Continuing, Barnett, a Fulbright scholar, community builder and artist-in-residence at the school, told the audience in the Vera Moody Concert Hall: “In the show you’ll experience the insightful outcomes of creative thinkers who will exemplify what it means to be an emerging artist in the contemporary art world.

“The works presented are essential and provoking conversations and action around the effects of centuries of systemic challenges that continue to build barriers around women’s bodies, the lack of protection for our children and destroy the environment.”

She ended her address with the exhortation to the students, “Continue to make our ancestors proud.”

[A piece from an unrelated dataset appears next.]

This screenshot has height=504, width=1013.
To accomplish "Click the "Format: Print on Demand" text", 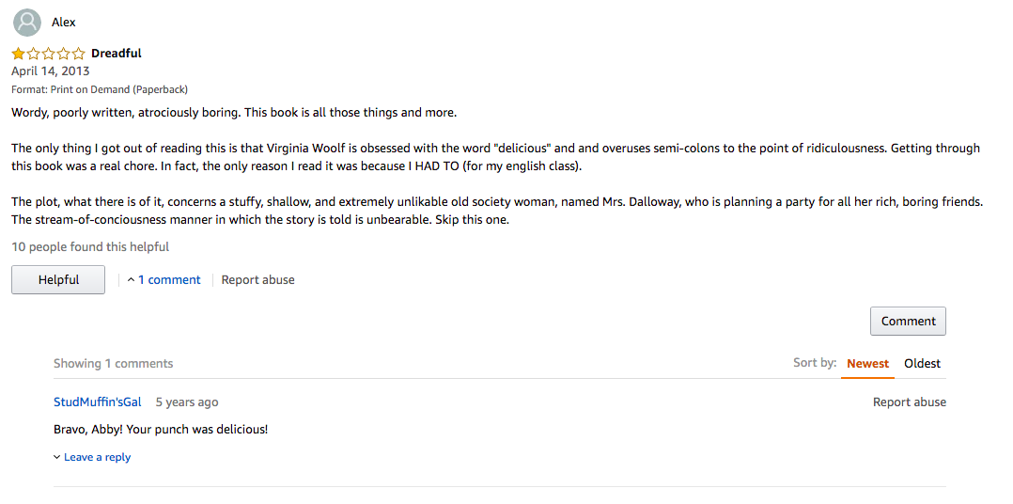I will click(100, 90).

In her curatorial overview of the exhibition, the school’s dean, Miriam Hinds Smith, expressed satisfaction, stating that while “punching over their weight,”, some of the students produced work at a master’s level. In the process, they were “brutally honest” in criticising their own work.

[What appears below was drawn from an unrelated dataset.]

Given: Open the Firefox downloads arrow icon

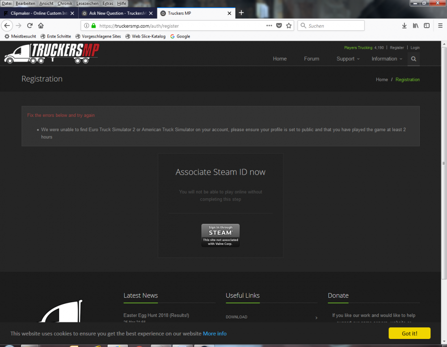Looking at the screenshot, I should tap(404, 26).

She mentioned two major challenges the cohort of students faced – starting their programme online, because of the disruptions to education caused by the COVID pandemic and the later “catastrophe” of the fire that razed the Hope Brooks Painting Studios in September 2021. Nevertheless, the students remained “undeterred”, and that word became the theme of the exhibition, which marked the first such gathering in four years.

Of the works the audience would be seeing after leaving the concert hall to tour of the studios, Hinds Smith said: ”The curatorial process that ensures each student whose work you will experience today and over the next two weeks is nothing short of miracles which have moved by dramatic leaps and bounds from an individualistic stance to a thoughtful interrogation of medium and materiality, morphing into a broader recognition and manifestations of contemporary approaches and currency of ideas.

“The construct of the exhibition, therefore, stems largely from the students’ concepts and mediums employed and the arranged intersectionality of ideas and scholarly framing guaranteeing a more dynamic interaction in the exhibition.”

“Overall,” she concluded, “it is our hope that this exhibition will spark new ideas about contemporary expressions of visual arts and initiate meaningful discourse relevant to the continuing evolution of art and its centrality to the elevation and transformation of us all moving forward undeterred.”